● **Exercise**: Print the data that follows again, keeping every line exact.
-- Opening Marker --
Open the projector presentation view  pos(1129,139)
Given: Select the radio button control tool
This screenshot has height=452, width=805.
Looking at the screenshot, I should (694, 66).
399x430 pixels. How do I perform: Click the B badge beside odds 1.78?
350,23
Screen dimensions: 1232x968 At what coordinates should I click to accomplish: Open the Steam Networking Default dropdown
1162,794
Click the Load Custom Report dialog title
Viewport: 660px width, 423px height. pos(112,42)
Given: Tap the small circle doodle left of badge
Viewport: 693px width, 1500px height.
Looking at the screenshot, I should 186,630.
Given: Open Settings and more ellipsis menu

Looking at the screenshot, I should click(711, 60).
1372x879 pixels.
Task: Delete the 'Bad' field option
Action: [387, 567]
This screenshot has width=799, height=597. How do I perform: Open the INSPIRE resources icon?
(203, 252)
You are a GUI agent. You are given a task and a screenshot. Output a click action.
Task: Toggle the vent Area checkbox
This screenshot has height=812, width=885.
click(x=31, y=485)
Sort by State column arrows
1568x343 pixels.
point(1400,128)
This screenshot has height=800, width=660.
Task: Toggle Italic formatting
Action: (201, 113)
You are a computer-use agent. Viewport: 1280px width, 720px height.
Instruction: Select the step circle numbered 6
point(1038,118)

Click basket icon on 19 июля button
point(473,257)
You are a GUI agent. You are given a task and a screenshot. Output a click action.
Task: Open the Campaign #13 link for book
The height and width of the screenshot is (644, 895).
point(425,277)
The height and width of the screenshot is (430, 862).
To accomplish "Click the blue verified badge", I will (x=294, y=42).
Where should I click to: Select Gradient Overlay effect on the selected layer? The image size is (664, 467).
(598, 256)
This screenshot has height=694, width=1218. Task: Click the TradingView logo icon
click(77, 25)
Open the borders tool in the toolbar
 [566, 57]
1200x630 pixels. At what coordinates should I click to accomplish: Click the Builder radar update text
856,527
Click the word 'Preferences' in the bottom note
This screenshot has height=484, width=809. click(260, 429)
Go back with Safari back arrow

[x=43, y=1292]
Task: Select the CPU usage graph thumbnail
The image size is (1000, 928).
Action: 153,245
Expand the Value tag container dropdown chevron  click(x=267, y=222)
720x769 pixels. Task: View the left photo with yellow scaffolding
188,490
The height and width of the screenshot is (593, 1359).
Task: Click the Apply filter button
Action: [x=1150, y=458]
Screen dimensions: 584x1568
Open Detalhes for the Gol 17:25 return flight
-- Closing Marker --
● **Exercise result**:
Open the projector presentation view  pos(1129,139)
Given: Select the radio button control tool
This screenshot has height=452, width=805.
Looking at the screenshot, I should (694, 66).
399x430 pixels. How do I perform: Click the B badge beside odds 1.78?
350,23
Screen dimensions: 1232x968 At what coordinates should I click to accomplish: Open the Steam Networking Default dropdown
1162,794
Click the Load Custom Report dialog title
Viewport: 660px width, 423px height. pos(112,42)
Given: Tap the small circle doodle left of badge
Viewport: 693px width, 1500px height.
Looking at the screenshot, I should 186,630.
Given: Open Settings and more ellipsis menu

Looking at the screenshot, I should click(711, 60).
1372x879 pixels.
Task: Delete the 'Bad' field option
Action: [387, 567]
This screenshot has width=799, height=597. How do I perform: Open the INSPIRE resources icon?
(203, 252)
You are a GUI agent. You are given a task and a screenshot. Output a click action.
Task: Toggle the vent Area checkbox
This screenshot has height=812, width=885.
click(x=31, y=485)
Sort by State column arrows
1568x343 pixels.
point(1400,128)
This screenshot has height=800, width=660.
Task: Toggle Italic formatting
Action: (201, 113)
You are a computer-use agent. Viewport: 1280px width, 720px height.
Instruction: Select the step circle numbered 6
point(1038,118)

Click basket icon on 19 июля button
point(473,257)
You are a GUI agent. You are given a task and a screenshot. Output a click action.
Task: Open the Campaign #13 link for book
The height and width of the screenshot is (644, 895).
point(425,277)
The height and width of the screenshot is (430, 862).
To accomplish "Click the blue verified badge", I will (x=294, y=42).
Where should I click to: Select Gradient Overlay effect on the selected layer? The image size is (664, 467).
(598, 256)
This screenshot has height=694, width=1218. Task: Click the TradingView logo icon
click(77, 25)
Open the borders tool in the toolbar
 [566, 57]
1200x630 pixels. At what coordinates should I click to accomplish: Click the Builder radar update text
856,527
Click the word 'Preferences' in the bottom note
This screenshot has height=484, width=809. click(260, 429)
Go back with Safari back arrow

[x=43, y=1292]
Task: Select the CPU usage graph thumbnail
The image size is (1000, 928).
Action: 153,245
Expand the Value tag container dropdown chevron  click(x=267, y=222)
720x769 pixels. Task: View the left photo with yellow scaffolding
188,490
The height and width of the screenshot is (593, 1359).
Task: Click the Apply filter button
Action: [x=1150, y=458]
Screen dimensions: 584x1568
Open Detalhes for the Gol 17:25 return flight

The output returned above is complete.